— What is expected —
Rewrite the lines below, substituting "Schedule" for "Calendar" and keeping everything else the same.

-- BEGIN Stored rows --

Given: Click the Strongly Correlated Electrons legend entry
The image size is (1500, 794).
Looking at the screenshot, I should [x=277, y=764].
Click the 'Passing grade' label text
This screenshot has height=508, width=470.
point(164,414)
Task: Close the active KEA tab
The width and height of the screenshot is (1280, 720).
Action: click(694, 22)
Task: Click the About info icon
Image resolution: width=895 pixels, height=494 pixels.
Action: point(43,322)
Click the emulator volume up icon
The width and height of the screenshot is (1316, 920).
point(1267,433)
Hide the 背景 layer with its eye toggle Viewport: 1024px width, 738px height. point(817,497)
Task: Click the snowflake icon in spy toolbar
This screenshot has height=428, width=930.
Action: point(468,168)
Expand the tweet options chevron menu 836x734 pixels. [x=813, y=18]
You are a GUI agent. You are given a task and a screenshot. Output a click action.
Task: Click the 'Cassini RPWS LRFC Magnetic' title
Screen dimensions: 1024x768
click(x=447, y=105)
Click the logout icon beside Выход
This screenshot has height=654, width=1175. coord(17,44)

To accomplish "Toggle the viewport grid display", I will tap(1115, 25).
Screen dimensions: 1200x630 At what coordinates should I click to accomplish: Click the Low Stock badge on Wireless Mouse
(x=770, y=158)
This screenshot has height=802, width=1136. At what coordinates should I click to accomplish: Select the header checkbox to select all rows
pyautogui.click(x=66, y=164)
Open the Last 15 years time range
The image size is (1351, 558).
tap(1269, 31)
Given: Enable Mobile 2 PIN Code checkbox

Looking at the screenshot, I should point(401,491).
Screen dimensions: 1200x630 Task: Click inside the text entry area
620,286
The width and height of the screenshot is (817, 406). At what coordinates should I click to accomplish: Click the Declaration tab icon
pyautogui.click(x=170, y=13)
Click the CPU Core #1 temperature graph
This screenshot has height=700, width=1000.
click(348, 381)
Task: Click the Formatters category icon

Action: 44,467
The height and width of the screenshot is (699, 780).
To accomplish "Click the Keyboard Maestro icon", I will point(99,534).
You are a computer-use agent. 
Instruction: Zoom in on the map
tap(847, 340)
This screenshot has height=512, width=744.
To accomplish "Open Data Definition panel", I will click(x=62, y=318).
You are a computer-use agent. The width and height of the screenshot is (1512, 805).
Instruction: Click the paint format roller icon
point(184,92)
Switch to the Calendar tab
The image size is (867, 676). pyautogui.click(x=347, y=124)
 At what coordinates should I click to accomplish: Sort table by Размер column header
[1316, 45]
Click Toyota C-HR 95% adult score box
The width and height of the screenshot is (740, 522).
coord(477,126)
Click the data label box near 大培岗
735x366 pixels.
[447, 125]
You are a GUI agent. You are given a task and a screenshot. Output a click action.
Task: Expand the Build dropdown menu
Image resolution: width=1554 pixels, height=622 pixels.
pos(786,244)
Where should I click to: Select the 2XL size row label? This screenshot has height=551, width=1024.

-- END Stored rows --

— Answer to the exercise —
Given: Click the Strongly Correlated Electrons legend entry
The image size is (1500, 794).
Looking at the screenshot, I should [x=277, y=764].
Click the 'Passing grade' label text
This screenshot has height=508, width=470.
point(164,414)
Task: Close the active KEA tab
The width and height of the screenshot is (1280, 720).
Action: click(694, 22)
Task: Click the About info icon
Image resolution: width=895 pixels, height=494 pixels.
Action: point(43,322)
Click the emulator volume up icon
The width and height of the screenshot is (1316, 920).
point(1267,433)
Hide the 背景 layer with its eye toggle Viewport: 1024px width, 738px height. point(817,497)
Task: Click the snowflake icon in spy toolbar
This screenshot has height=428, width=930.
Action: point(468,168)
Expand the tweet options chevron menu 836x734 pixels. [x=813, y=18]
You are a GUI agent. You are given a task and a screenshot. Output a click action.
Task: Click the 'Cassini RPWS LRFC Magnetic' title
Screen dimensions: 1024x768
click(x=447, y=105)
Click the logout icon beside Выход
This screenshot has height=654, width=1175. coord(17,44)

To accomplish "Toggle the viewport grid display", I will tap(1115, 25).
Screen dimensions: 1200x630 At what coordinates should I click to accomplish: Click the Low Stock badge on Wireless Mouse
(x=770, y=158)
This screenshot has height=802, width=1136. At what coordinates should I click to accomplish: Select the header checkbox to select all rows
pyautogui.click(x=66, y=164)
Open the Last 15 years time range
The image size is (1351, 558).
tap(1269, 31)
Given: Enable Mobile 2 PIN Code checkbox

Looking at the screenshot, I should point(401,491).
Screen dimensions: 1200x630 Task: Click inside the text entry area
620,286
The width and height of the screenshot is (817, 406). At what coordinates should I click to accomplish: Click the Declaration tab icon
pyautogui.click(x=170, y=13)
Click the CPU Core #1 temperature graph
This screenshot has height=700, width=1000.
click(348, 381)
Task: Click the Formatters category icon

Action: 44,467
The height and width of the screenshot is (699, 780).
To accomplish "Click the Keyboard Maestro icon", I will point(99,534).
You are a computer-use agent. 
Instruction: Zoom in on the map
tap(847, 340)
This screenshot has height=512, width=744.
To accomplish "Open Data Definition panel", I will click(x=62, y=318).
You are a computer-use agent. The width and height of the screenshot is (1512, 805).
Instruction: Click the paint format roller icon
point(184,92)
Switch to the Schedule tab
The image size is (867, 676). pyautogui.click(x=347, y=124)
 At what coordinates should I click to accomplish: Sort table by Размер column header
[1316, 45]
Click Toyota C-HR 95% adult score box
The width and height of the screenshot is (740, 522).
coord(477,126)
Click the data label box near 大培岗
735x366 pixels.
[447, 125]
You are a GUI agent. You are given a task and a screenshot. Output a click action.
Task: Expand the Build dropdown menu
Image resolution: width=1554 pixels, height=622 pixels.
pos(786,244)
Where should I click to: Select the 2XL size row label? This screenshot has height=551, width=1024.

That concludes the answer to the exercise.